3.2 Automatic salient ROI selection for FPDS computation
|ROI||Frequency ()||ROI||Frequency ()|
|name||[Left | Right]||name||[Left | Right]|
|isthmuscingulate||100.00 | 99.65||fusiform||24.29 | 0.53|
|precuneus||100.00 | 83.88||medialorbitofrontal||12.76 | 10.29|
|inferiortemporal||99.82 | 83.35||superiorfrontal||14.29 | 5.94|
|posteriorcingulate||96.12 | 85.06||superiortemporal||11.94 | 5.24|
|middletemporal||99.35 | 80.71||lateralorbitofrontal||12.18 | 2.24|
|inferiorparietal||99.18 | 64.94||superiorparietal||11.41 | 3.00|
|supramarginal||67.41 | 26.06||parsopercularis||9.88 | 1.06|
|entorhinal||57.94 | 32.53||temporalpole||9.35 | 0.18|
|hippocampus||47.82 | 32.00||rostralanteriorcingulate||5.18 | 0.00|
|bankssts||27.76 | 15.82||frontalpole||0.82 | 0.82|
|rostralmiddlefrontal||24.94 | 17.18||caudate||0.71 | 0.00|
|amygdala||22.18 | 17.29||parstriangularis||0.35 | 0.00|
|parahippocampal||28.00 | 10.06||parsorbitalis||0.18 | 0.00|
|caudalmiddlefrontal||22.76 | 13.18|
The feature selection phase of the ensemble classification model training identified several ROIs that contained strong discriminatory FDG uptake information useful for separating the DAT- and DAT+ classes.
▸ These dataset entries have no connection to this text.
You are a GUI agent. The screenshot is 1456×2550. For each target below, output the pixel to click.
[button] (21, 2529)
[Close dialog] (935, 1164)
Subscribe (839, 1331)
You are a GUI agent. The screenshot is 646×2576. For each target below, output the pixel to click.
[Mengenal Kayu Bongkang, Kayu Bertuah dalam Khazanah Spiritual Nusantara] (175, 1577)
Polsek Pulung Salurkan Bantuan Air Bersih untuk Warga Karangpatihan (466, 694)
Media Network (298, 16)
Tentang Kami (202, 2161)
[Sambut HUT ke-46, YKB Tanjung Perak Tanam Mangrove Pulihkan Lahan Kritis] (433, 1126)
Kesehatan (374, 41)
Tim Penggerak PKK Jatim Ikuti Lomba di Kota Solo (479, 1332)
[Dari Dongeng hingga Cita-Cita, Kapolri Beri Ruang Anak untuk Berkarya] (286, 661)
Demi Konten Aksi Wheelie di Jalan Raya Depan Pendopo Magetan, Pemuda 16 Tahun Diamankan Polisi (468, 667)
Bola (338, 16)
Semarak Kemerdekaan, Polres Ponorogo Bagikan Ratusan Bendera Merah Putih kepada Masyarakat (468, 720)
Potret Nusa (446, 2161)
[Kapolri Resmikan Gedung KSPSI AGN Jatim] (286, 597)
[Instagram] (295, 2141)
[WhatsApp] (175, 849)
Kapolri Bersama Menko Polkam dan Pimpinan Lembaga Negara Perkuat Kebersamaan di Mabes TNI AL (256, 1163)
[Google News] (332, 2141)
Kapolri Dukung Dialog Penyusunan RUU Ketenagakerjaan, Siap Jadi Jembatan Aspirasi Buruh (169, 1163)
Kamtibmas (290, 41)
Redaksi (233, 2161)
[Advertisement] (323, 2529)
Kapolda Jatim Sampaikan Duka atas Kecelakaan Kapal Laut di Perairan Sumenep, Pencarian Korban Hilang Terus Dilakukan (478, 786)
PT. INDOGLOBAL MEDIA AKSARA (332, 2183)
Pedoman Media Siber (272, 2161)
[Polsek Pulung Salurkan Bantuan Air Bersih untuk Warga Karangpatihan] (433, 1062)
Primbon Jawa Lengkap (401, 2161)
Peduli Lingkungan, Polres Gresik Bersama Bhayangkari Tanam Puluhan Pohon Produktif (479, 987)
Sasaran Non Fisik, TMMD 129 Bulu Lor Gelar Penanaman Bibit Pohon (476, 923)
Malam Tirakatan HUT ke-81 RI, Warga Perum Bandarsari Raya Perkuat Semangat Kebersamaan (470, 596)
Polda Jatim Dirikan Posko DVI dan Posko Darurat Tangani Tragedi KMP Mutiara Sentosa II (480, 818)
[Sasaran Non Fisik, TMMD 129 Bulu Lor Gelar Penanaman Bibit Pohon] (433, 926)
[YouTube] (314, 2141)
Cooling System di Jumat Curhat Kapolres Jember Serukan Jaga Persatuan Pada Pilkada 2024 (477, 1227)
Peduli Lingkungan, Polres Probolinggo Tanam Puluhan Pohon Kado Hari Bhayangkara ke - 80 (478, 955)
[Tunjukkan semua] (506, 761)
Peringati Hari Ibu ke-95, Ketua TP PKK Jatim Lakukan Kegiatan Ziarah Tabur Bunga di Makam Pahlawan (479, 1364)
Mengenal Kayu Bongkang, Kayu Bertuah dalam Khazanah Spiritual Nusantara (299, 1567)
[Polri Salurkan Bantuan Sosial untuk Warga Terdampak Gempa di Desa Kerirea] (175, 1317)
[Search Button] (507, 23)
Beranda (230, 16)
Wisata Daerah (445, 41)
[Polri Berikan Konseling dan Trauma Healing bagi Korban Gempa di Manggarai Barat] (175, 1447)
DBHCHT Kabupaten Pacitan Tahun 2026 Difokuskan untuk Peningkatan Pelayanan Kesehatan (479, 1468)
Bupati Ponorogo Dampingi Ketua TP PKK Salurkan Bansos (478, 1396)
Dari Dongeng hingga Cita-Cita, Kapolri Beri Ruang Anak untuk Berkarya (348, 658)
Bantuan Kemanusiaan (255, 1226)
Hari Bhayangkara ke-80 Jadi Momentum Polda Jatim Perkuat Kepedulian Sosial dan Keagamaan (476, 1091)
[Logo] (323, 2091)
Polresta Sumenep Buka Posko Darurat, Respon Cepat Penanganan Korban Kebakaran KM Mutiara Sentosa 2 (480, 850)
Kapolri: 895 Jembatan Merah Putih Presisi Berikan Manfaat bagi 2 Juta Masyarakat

Specifically, each of the individual classifiers in the ensemble model automatically selected a set of most discriminative ROIs from which the multi-scale patch-wise FDG-PET SUVR features were taken and used to compute the FPDS. In Table 3, selection frequencies of the ROIs chosen by the classifier ensemble are listed. The selection frequency of a ROI is defined as the fraction of the classifiers in the ensemble that chose the particular ROI. Interestingly, ROIs from the left hemisphere exhibited much higher selection frequencies compared to the corresponding right hemisphere ROIs. Further, the cortical ROIs had far greater selection frequencies than the subcortical ROIs. In particular, the isthmus and posterior parts of the cingulate gyrus, the precuneus and the inferior and middle temporal gyri had very high (>90%) total (left and right averaged) selection frequencies.